◆ WORK ORDER ◆
Extract from the listing each line in which the word "page" appears.

◆ GIVEN DATA ◆

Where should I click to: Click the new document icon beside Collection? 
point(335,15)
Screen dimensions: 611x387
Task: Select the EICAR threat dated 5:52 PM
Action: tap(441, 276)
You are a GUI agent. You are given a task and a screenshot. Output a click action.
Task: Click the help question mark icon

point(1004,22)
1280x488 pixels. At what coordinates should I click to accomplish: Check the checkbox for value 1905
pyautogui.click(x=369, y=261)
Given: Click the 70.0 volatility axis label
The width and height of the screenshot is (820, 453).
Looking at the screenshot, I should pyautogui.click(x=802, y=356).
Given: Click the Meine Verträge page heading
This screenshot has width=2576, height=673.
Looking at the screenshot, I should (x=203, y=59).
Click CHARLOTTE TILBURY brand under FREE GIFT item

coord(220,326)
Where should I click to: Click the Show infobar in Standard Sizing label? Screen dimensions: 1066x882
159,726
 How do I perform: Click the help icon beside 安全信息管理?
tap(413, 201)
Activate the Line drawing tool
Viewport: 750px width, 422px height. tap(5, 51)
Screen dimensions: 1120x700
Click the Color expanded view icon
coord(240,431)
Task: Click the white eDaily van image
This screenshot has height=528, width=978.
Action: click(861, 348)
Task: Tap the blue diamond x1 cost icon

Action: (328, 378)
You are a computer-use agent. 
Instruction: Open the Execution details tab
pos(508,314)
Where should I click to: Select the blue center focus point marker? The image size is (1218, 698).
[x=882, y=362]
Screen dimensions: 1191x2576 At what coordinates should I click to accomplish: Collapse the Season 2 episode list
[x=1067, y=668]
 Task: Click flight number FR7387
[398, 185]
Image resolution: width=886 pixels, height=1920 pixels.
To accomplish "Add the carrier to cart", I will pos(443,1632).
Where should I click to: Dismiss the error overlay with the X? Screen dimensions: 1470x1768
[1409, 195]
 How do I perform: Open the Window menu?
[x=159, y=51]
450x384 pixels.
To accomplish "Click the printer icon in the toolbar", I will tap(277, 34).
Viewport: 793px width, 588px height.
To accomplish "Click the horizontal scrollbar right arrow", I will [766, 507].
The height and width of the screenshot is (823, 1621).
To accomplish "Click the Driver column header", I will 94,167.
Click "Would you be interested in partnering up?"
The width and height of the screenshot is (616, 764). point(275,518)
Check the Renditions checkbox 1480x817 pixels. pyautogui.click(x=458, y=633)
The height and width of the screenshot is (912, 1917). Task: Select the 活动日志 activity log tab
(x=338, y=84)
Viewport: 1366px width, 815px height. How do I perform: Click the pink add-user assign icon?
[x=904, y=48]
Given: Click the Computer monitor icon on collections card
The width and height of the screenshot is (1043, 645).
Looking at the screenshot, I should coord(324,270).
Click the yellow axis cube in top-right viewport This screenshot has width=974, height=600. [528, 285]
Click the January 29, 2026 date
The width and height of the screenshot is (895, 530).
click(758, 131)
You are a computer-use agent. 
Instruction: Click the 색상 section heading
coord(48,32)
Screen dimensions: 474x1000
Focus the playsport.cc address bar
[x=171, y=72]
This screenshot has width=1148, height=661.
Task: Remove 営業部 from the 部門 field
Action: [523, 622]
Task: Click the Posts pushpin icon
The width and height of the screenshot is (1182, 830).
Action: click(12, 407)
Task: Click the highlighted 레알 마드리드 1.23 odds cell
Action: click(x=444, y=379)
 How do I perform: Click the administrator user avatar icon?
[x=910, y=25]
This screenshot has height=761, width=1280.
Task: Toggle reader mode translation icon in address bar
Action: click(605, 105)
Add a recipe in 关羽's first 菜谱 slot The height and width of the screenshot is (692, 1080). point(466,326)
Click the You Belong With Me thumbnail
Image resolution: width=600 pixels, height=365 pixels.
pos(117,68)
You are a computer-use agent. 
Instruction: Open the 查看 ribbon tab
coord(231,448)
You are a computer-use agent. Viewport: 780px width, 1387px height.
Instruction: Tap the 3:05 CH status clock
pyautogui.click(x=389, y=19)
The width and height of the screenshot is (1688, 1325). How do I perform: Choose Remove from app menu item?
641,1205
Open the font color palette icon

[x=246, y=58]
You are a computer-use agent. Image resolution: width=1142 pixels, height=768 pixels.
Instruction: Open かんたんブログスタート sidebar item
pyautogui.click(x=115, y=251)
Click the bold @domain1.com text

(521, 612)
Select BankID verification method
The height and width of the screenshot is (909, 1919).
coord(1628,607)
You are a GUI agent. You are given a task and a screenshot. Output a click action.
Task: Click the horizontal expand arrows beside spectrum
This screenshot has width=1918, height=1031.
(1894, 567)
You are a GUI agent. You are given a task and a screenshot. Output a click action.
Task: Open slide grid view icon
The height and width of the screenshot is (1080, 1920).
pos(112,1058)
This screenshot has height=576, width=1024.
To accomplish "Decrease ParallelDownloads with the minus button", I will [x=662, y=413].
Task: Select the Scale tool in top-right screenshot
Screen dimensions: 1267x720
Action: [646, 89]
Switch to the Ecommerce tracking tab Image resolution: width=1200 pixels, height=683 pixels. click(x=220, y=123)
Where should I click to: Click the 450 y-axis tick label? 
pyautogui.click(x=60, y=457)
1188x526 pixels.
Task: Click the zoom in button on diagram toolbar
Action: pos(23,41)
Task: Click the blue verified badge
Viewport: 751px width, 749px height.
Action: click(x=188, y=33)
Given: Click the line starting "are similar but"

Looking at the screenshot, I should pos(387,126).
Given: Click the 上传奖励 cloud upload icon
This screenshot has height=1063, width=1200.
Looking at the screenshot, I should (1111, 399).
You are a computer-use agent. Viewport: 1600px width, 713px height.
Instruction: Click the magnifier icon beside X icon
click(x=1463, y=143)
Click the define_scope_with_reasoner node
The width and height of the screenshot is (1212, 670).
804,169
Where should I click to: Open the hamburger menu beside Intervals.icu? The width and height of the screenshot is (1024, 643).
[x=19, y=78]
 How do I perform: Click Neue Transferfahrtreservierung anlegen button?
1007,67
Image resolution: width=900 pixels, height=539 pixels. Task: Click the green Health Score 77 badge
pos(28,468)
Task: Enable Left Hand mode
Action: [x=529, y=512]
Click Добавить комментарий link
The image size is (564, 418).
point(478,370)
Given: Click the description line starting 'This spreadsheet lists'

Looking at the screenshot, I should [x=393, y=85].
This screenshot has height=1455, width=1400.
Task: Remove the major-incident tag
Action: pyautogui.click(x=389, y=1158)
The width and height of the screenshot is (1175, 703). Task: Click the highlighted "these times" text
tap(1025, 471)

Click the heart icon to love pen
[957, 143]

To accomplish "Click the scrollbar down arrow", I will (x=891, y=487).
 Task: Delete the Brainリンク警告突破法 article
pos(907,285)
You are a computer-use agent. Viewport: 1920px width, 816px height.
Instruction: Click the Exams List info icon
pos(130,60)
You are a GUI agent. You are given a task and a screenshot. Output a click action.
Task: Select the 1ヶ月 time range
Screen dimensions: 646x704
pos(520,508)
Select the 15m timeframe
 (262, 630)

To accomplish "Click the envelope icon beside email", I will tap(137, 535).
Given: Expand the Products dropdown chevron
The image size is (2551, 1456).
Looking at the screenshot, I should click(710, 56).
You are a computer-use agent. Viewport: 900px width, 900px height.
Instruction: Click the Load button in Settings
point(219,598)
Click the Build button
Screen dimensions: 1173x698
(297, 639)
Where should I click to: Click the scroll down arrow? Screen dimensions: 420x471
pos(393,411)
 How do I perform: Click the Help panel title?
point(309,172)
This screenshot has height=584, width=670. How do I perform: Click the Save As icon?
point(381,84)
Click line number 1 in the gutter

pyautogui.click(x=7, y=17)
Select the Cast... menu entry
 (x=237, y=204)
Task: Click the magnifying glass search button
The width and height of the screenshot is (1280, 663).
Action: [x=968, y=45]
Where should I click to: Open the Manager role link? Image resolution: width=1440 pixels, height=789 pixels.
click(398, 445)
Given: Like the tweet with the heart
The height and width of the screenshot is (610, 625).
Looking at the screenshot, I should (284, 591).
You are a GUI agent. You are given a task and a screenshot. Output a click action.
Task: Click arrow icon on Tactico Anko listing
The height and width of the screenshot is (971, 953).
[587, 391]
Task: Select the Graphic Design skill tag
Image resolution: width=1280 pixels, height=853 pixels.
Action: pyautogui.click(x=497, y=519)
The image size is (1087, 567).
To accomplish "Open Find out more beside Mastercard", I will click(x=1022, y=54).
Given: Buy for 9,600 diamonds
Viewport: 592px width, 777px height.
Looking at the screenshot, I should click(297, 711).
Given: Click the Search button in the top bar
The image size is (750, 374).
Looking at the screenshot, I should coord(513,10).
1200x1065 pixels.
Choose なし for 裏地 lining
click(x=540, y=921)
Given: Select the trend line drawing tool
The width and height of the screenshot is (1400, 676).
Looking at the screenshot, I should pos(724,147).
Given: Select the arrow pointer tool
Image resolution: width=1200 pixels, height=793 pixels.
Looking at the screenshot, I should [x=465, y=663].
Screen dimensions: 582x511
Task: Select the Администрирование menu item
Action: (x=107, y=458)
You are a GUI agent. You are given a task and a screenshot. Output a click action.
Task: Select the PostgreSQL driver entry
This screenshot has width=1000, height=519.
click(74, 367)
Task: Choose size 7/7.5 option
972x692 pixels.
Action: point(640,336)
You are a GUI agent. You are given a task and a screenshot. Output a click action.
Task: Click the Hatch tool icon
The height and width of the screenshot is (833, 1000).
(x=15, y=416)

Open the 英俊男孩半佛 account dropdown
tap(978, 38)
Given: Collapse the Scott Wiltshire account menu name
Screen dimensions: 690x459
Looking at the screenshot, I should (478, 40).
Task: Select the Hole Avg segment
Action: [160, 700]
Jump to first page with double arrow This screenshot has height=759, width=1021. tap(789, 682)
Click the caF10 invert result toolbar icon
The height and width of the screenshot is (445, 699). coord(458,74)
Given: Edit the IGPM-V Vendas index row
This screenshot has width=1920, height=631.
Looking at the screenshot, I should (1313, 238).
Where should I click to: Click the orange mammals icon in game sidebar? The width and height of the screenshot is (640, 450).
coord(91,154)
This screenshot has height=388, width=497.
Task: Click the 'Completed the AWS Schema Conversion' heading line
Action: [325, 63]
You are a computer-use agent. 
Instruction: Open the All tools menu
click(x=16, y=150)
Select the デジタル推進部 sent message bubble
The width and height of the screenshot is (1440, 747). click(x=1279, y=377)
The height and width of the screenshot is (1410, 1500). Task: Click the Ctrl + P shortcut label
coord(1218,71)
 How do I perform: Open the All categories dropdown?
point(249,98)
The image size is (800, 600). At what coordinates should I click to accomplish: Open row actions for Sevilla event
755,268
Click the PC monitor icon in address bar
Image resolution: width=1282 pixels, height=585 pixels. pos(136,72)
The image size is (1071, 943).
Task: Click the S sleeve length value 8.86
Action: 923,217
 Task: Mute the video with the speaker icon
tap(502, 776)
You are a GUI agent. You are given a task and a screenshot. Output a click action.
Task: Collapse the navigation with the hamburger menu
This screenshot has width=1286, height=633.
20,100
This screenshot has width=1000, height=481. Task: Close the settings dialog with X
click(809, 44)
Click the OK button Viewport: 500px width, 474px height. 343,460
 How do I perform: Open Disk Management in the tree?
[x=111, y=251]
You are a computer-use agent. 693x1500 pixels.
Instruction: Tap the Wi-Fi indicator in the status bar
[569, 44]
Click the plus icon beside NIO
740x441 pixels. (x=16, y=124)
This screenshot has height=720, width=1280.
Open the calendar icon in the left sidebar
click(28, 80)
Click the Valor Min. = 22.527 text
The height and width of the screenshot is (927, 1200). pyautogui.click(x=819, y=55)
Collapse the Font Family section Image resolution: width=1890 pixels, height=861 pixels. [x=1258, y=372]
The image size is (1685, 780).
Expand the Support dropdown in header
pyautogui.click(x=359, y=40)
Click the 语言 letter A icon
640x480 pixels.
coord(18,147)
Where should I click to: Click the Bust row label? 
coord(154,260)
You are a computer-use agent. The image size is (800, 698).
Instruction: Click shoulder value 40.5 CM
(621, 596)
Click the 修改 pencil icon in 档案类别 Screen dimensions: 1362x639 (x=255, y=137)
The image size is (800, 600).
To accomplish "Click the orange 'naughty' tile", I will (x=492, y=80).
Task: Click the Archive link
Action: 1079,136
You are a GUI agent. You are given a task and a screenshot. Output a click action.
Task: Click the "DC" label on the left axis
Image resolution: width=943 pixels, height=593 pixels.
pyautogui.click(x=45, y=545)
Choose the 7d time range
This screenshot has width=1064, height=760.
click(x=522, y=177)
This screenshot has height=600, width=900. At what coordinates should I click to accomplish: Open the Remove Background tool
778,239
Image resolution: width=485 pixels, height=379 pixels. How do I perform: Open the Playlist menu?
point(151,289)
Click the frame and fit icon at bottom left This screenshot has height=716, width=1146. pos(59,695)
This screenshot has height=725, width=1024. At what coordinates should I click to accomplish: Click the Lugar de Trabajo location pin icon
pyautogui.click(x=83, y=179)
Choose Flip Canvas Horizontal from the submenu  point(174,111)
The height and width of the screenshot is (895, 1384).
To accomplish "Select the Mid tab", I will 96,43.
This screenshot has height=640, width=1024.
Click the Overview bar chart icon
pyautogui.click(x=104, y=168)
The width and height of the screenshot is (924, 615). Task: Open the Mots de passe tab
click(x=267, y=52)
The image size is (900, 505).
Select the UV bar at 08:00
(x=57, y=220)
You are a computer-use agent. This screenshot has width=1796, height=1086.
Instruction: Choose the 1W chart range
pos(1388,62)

◆ EXERCISE RESULT ◆
Given: Click the Meine Verträge page heading
Jump to first page with double arrow This screenshot has height=759, width=1021. tap(789, 682)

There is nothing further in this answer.